Much of the work of closing out accounts happens through the mail or via online applications. To promptly file requests to close accounts, you’ll want to have several certified copies of the death certificate on hand. Working on closing out financial accounts is likely to be easier if you have financial power of attorney for the deceased.

Requesting payouts from insurance agencies

When you file for life insurance benefits, you’ll need certified copies of the death certificate. You’ll also need them for other kinds of insurance, like when you confirm someone’s death with their health insurance company. Send these death certificates as early as you can. The money associated with life insurance policies can be helpful when settling an estate.
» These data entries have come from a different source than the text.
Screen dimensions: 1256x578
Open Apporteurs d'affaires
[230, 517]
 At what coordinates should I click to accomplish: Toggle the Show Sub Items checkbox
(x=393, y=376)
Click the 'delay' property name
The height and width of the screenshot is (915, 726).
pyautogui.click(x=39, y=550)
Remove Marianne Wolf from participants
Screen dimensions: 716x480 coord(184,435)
If your loved one had burial or funeral insurance those companies will also require a copy of the death certificate. These expenses are often high and can come as a surprise. If you have the opportunity to confirm with your loved one about their current insurance plans, do so. Knowing what policies they have can help ensure you get enough copies of the death certificate. 

Filing final tax returns

In most cases, one final year of tax returns will need to be filed after a person dies. An estate lawyer or an accountant can help you work through the details of this process.
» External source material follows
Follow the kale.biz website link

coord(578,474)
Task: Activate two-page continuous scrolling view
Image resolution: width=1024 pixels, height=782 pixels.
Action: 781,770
Along with these final federal, state, and local tax returns, you’ll want to submit a certified copy of the death certificate. This document verifies there will be no further tax returns for your loved one.

Transferring human remains

If you plan to bury or cremate remains, a certified death certificate may be needed to transfer the human remains. Many laws govern this process. The laws become more complex if the human remains are going to travel across state lines.
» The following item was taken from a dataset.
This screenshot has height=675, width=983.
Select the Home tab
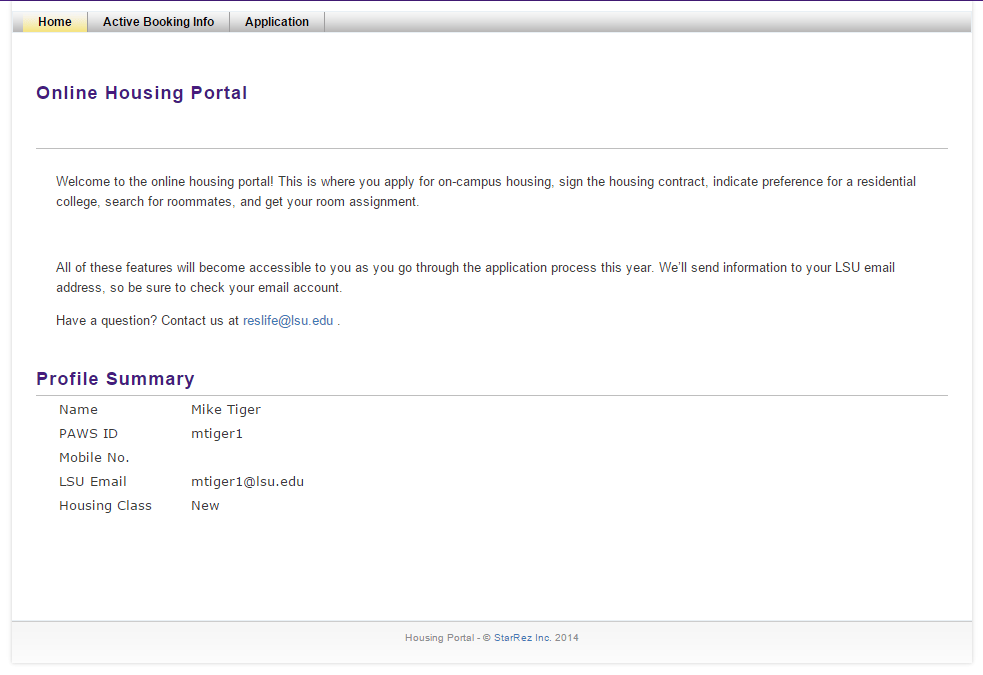54,21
Your funeral director or cremation services company can give you more information relevant to your circumstances.

Transferring titles between owners

If the ownership of an asset like a house or car is changing after a death, you’ll need to transfer the title, which shows ownership.

Typical a notarized signature is used when transferring ownership but transferring a title works differently when the current owner is deceased. You’ll need a certified copy of the death certificate to make the transfer happen.

Retirement plans, military benefits, and pensions

If the person who died was retired, they may have had a variety of retirement income sources. The most common one is Social Security, which is addressed below.

Many people have employer-sponsored programs like a 401(K) or a pension plan. The payouts for each of these plans vary. Try to contact the company as soon as possible to receive the appropriate form you need to record the death. The company will most likely need a certified copy of the death certificate submitted along with that form.

Some retirement income plans become assets that are transferred to another party, such as the spouse of the deceased, upon death. These funds cannot be transferred until they receive the information that confirms that the death has occurred.

Financial accounts

Whether an individual has stocks, bonds, or other bank accounts, you’ll want to get in touch with the bank. They will have a process in place for closing accounts or transferring them to the beneficiaries.

Try to learn what you can about the financial picture of the individual before you order death certificates. A very practical way that a loved one can assist during bereavement is to call financial institutions. They can help get an explanation of the steps needed to close out the accounts.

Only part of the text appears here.